Copy every line of the entries below without any change, and leave out the pictures.

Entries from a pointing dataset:
* BEGIN *
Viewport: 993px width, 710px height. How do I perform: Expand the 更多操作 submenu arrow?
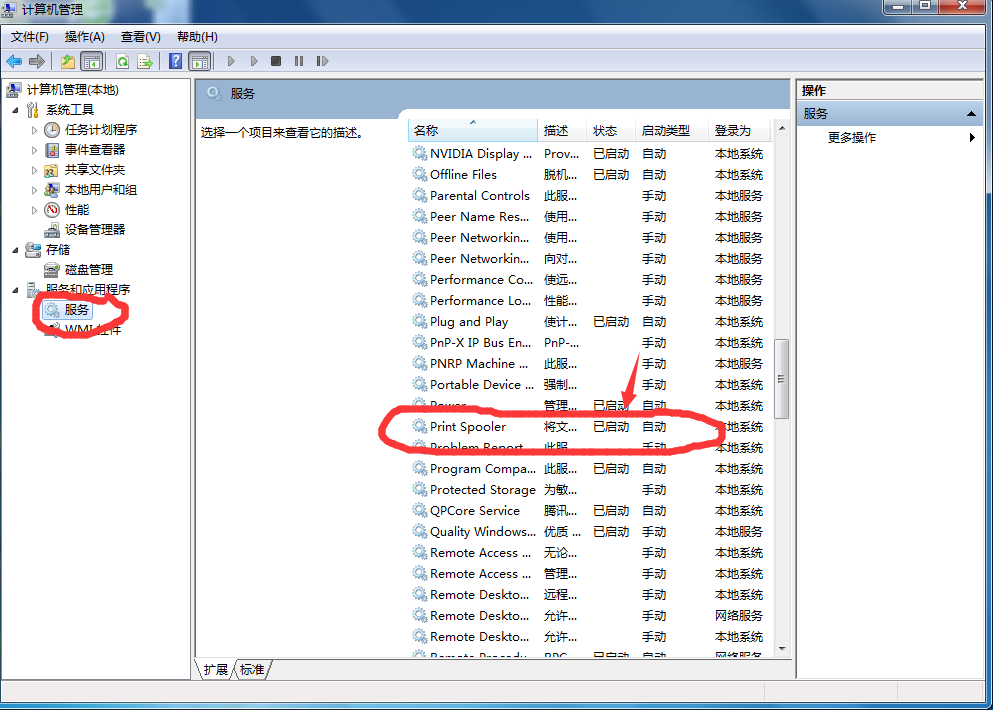(x=972, y=137)
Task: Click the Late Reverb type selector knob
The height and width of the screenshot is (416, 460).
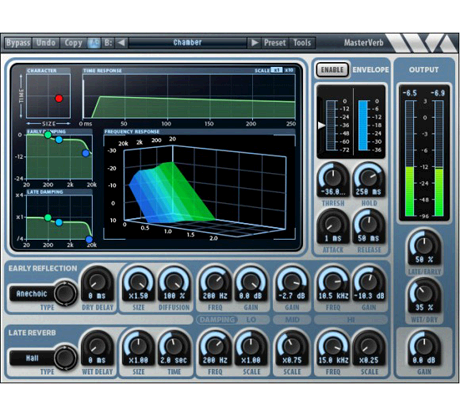Action: pyautogui.click(x=65, y=358)
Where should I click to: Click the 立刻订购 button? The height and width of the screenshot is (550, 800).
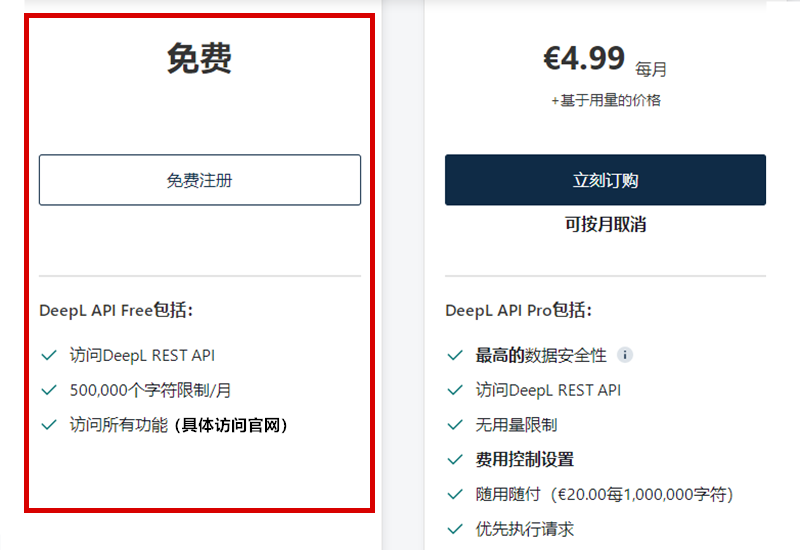pos(605,180)
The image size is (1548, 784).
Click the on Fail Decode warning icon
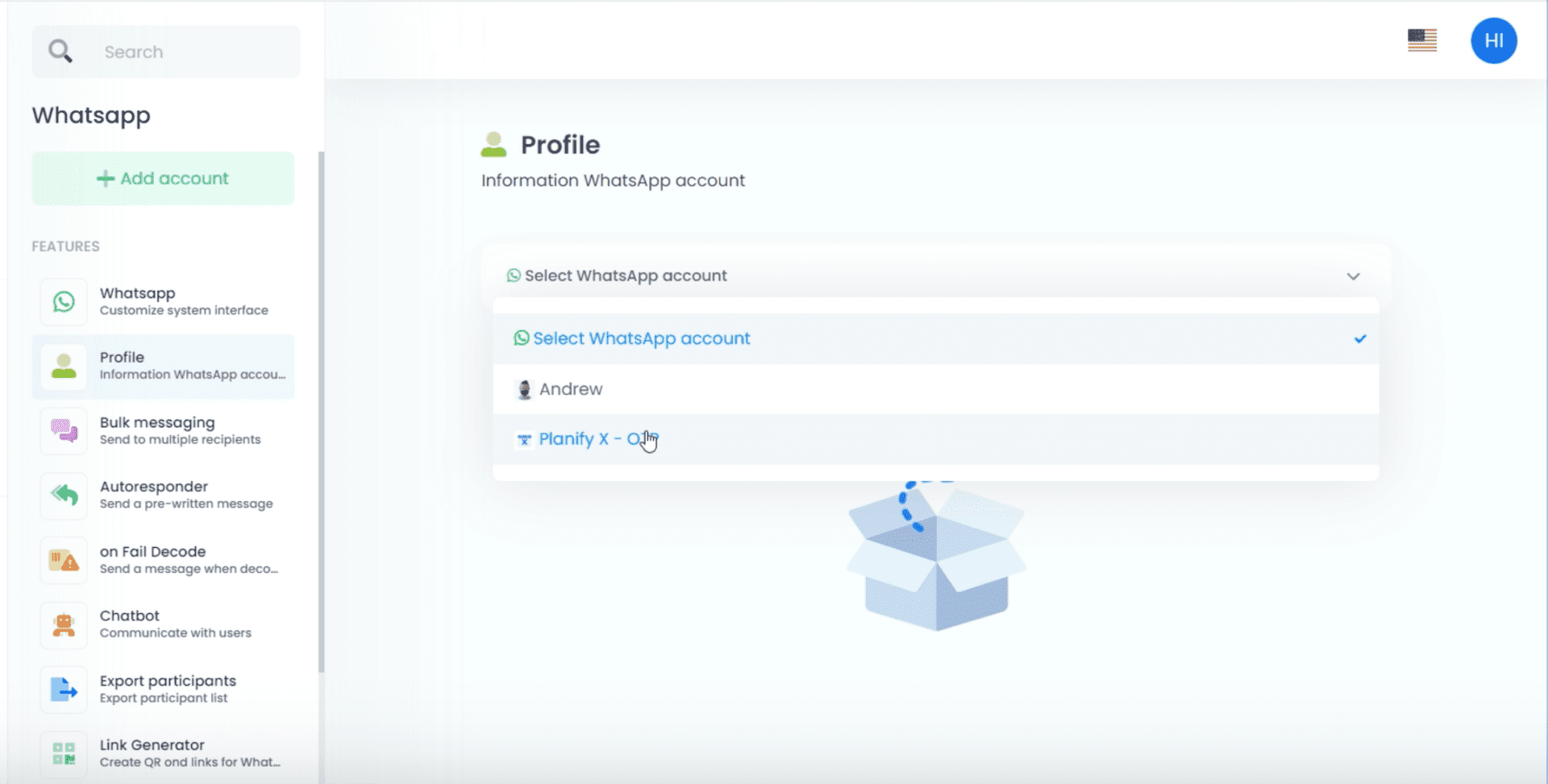pos(64,560)
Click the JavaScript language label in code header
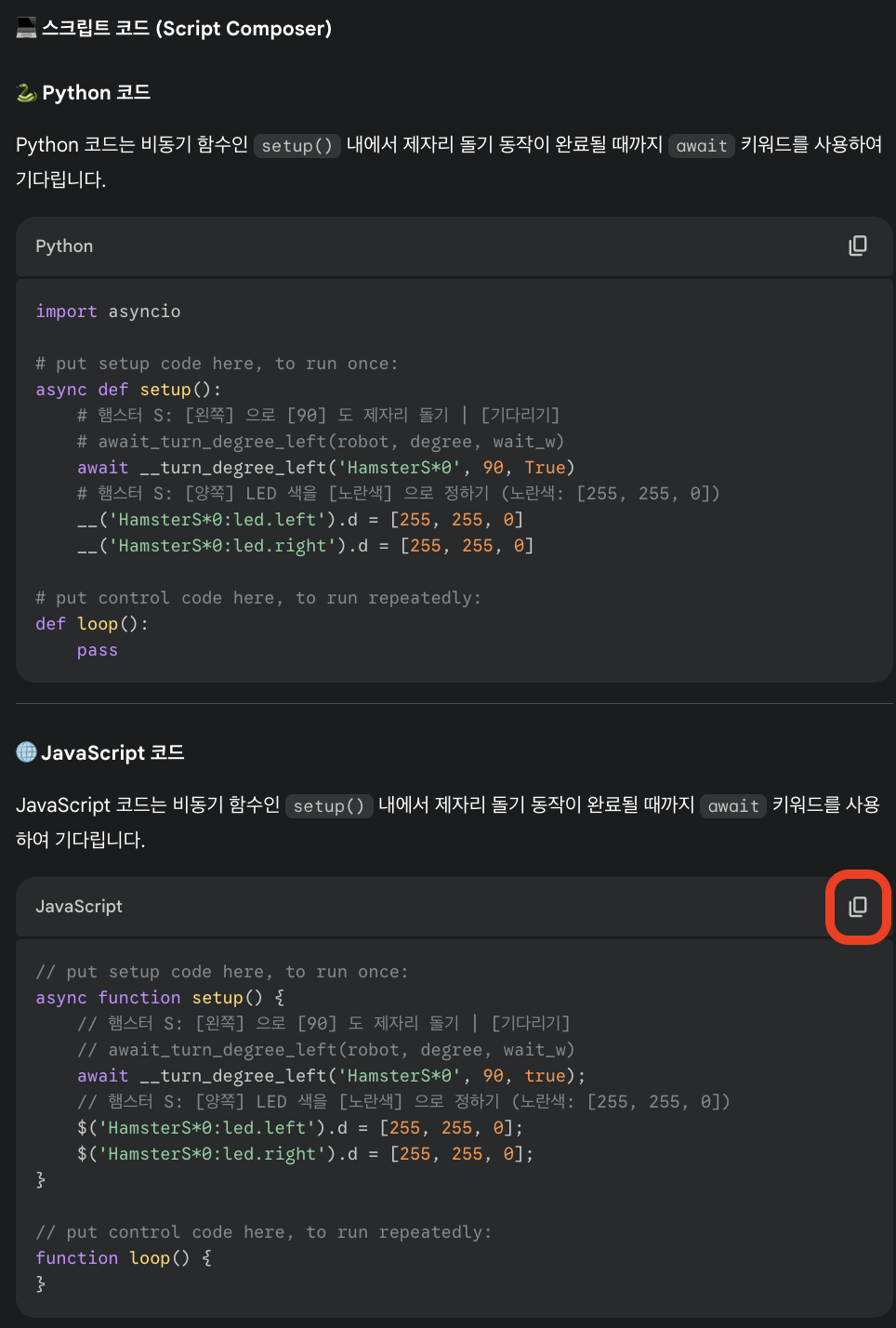896x1328 pixels. point(79,907)
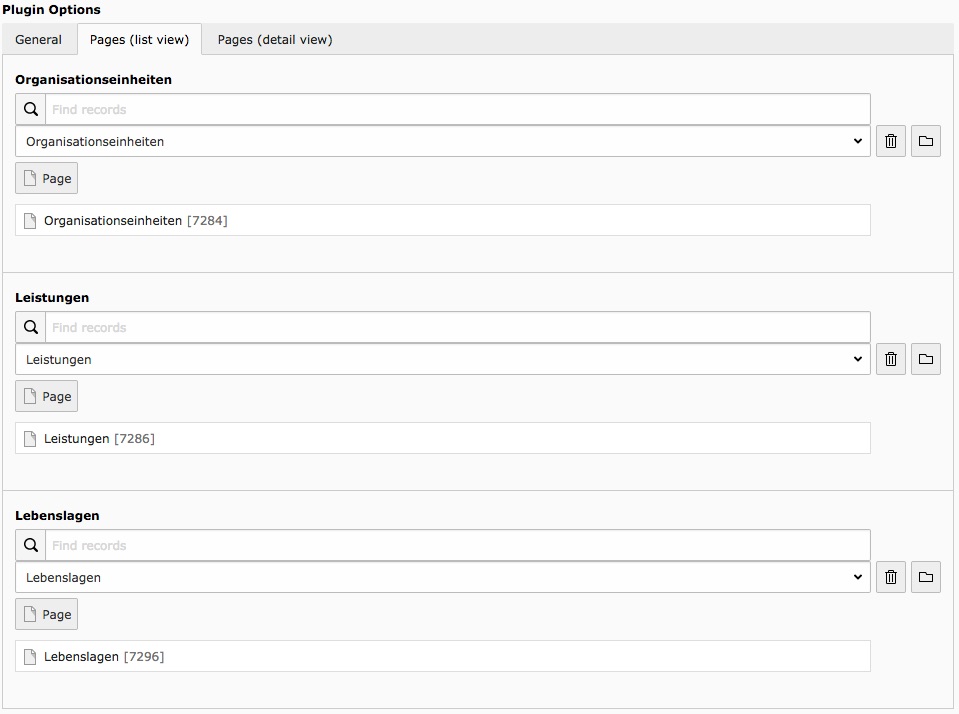Click search magnifier in Organisationseinheiten section
The image size is (959, 714).
(31, 109)
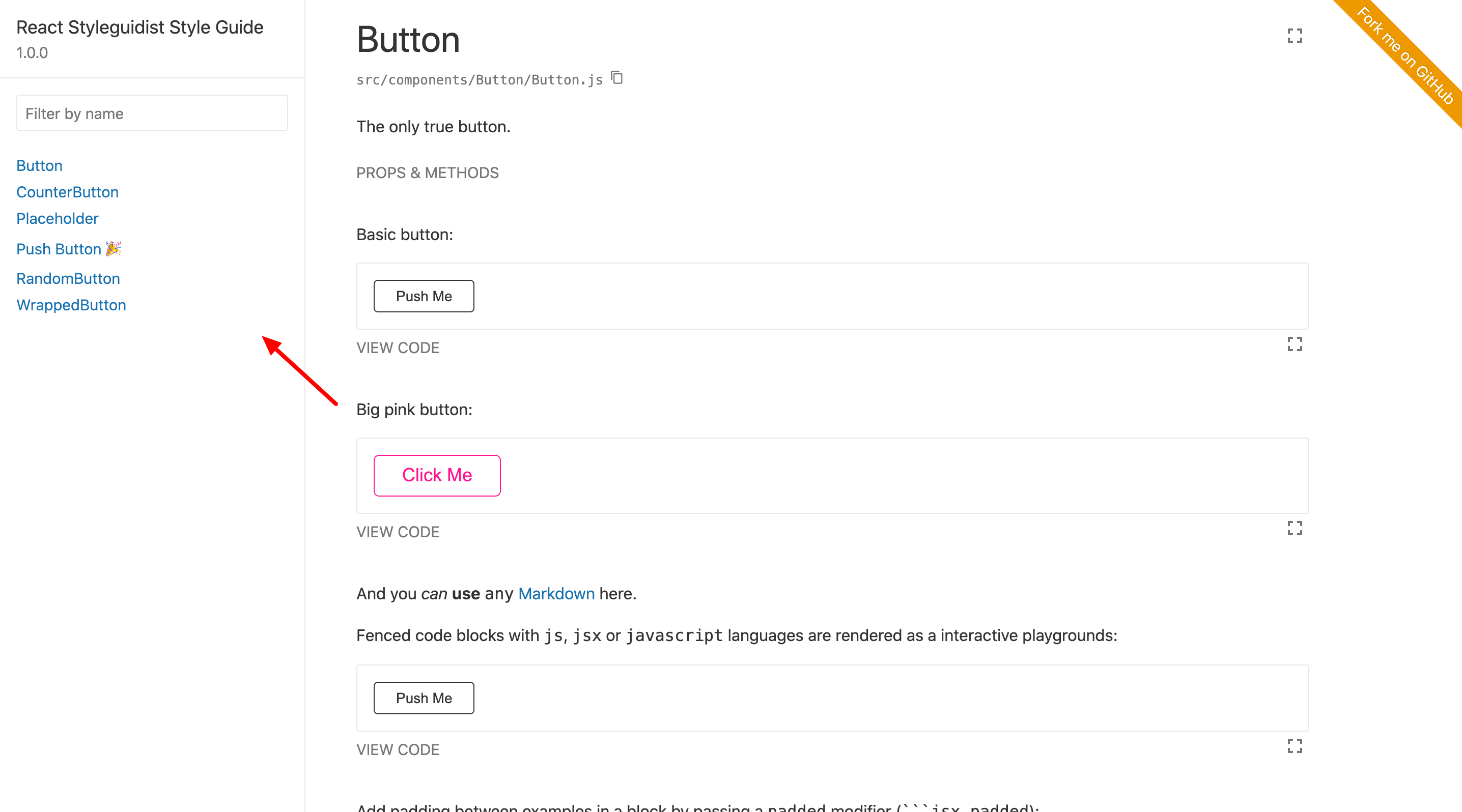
* END *
_Result of this exercise_.
Viewport: 993px width, 710px height. How do I perform: Expand the 更多操作 submenu arrow?
(x=972, y=137)
Task: Click the Late Reverb type selector knob
The height and width of the screenshot is (416, 460).
Action: pyautogui.click(x=65, y=358)
Where should I click to: Click the 立刻订购 button? The height and width of the screenshot is (550, 800).
pos(605,180)
The image size is (1548, 784).
Click the on Fail Decode warning icon
pos(64,560)
Click the JavaScript language label in code header
896x1328 pixels. point(79,907)
Click search magnifier in Organisationseinheiten section
The image size is (959, 714).
(31, 109)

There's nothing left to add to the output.